╭─ Data records

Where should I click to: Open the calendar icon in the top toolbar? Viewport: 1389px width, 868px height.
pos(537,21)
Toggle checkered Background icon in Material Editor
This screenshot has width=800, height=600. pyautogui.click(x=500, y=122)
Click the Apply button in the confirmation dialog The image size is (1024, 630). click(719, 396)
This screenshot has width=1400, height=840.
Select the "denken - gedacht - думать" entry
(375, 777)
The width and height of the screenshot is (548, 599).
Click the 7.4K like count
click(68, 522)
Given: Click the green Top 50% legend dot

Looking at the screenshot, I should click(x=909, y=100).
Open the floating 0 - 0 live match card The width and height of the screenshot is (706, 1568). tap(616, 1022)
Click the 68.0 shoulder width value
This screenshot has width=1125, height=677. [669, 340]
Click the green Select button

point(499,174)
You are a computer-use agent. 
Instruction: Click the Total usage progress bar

╰─

■ **Activity**
Retype nothing except the lines from the line holding "Click the 7.4K like count" through the last line of the entries, both included.

■ **Solved problem**
Click the 7.4K like count
click(68, 522)
Given: Click the green Top 50% legend dot

Looking at the screenshot, I should click(x=909, y=100).
Open the floating 0 - 0 live match card The width and height of the screenshot is (706, 1568). tap(616, 1022)
Click the 68.0 shoulder width value
This screenshot has width=1125, height=677. [669, 340]
Click the green Select button

point(499,174)
You are a computer-use agent. 
Instruction: Click the Total usage progress bar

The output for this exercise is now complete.